# We need NEW LAWS to protect landowners, etc.



## zzyzx (Mar 20, 2010)

If someone goes into an old farmhouse 1/2 mile from the road, falls into an old well or cistern or stept on a nail and gets tetanus... they can sue the landowner. At times they will even win but no matter what it costs a small fortune in time and money both to defend this stuff.

We need Legislators to introduce new legislation that all visitors to the land, especiallo 'open land-farming-grazing-ranching',both public and private, is an At Your Own Risk activity. Absent any direct action by the landowner or those acting for him, you assume the risk for any intrusion, legal or otherwise.

Many farmers, ranchers and landowners post their land because of liability fears. Some antique hunter comes on and is stealing stuff out of an old farmhouse, steps on a nail... and sues.

Lets start lobbying our elected representatives to introduce and pass a 'landowners protection bill' to make it easier on those who own the land. A good side benefit would be more access for hunting and similar activities since the landowners would not have the liability for general visitation any longer. Maybe a lot more old buildings would be left standing rather than torn down due to liability fears.


----------



## indsport (Aug 29, 2003)

Not needed and a false accusation. There is already a law limiting liability for land owners if they allow free access to their land.

North Dakota Century Code (NDCC) 53-08 protects landowners and local government by limiting the liability they may incur from public recreation on their property.
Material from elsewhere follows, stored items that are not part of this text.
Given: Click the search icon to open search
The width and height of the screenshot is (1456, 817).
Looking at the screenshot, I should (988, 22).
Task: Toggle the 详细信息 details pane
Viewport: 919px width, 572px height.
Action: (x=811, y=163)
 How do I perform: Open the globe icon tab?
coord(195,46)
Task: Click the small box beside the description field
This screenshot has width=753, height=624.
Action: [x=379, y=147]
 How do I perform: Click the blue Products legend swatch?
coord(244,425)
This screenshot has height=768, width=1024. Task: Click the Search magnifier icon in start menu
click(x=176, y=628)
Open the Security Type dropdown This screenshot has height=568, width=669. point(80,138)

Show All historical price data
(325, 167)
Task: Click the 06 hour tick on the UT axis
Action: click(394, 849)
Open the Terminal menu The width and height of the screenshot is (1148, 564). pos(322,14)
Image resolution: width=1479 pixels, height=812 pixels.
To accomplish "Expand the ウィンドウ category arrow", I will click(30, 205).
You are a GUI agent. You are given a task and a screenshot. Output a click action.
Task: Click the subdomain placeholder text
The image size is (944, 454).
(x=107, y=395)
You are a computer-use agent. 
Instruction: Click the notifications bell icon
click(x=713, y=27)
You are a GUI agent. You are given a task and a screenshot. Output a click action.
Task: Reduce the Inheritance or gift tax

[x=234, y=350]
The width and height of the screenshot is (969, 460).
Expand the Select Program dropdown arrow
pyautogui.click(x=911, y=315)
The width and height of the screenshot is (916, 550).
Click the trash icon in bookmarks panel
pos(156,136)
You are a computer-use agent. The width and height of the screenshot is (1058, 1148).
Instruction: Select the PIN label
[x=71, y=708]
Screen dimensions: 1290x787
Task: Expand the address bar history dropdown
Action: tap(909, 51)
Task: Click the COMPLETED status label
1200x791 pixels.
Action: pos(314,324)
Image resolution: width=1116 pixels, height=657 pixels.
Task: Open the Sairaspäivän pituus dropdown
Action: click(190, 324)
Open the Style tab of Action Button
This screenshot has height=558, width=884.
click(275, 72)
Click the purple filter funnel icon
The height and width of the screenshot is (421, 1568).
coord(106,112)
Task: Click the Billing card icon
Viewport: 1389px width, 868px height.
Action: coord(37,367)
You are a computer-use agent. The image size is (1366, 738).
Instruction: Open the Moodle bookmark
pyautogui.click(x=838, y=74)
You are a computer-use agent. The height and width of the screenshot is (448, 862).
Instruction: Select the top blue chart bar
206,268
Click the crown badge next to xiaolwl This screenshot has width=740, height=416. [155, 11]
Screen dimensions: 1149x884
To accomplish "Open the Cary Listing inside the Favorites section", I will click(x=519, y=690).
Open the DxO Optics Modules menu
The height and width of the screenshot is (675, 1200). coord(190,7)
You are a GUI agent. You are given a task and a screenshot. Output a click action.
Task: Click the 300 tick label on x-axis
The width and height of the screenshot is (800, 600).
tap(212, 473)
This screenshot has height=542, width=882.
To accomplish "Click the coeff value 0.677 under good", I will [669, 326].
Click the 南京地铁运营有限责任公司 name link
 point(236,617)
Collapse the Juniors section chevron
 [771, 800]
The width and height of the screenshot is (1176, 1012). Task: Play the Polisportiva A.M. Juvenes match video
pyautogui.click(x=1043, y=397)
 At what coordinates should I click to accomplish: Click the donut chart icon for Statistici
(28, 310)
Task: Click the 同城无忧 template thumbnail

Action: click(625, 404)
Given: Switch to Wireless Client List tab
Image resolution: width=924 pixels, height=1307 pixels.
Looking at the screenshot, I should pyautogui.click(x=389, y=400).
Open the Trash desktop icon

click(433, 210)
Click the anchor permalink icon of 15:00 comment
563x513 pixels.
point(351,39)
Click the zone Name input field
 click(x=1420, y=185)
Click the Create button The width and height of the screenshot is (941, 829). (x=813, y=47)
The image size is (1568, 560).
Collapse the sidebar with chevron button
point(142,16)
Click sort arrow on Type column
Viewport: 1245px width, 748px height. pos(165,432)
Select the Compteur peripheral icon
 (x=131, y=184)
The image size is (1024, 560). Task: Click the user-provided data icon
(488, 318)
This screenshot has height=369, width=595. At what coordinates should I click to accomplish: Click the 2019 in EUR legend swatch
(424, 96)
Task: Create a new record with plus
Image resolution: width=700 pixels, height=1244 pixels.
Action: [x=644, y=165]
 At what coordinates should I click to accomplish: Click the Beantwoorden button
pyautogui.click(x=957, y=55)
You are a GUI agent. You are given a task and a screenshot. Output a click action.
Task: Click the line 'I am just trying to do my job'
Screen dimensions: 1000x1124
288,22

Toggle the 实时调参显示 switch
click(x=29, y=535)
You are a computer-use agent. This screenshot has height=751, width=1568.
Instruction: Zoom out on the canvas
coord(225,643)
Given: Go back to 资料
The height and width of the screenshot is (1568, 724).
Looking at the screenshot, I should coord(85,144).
A landowner either directly or indirectly inviting or permitting others to use his or her property for recreational purposes free of charge is not required to:

1. Assure that the premises are safe for any and all purposes.

2. Confirm that the recreational users are of legal and/or licensed status.

3. Assume responsibility for injury to a person or damage to any property caused by the users. Persons using the land for recreation should be prepared for all conditions, safe or unsafe.

However, if you charge for access to your land, the landowner DOES assume liability.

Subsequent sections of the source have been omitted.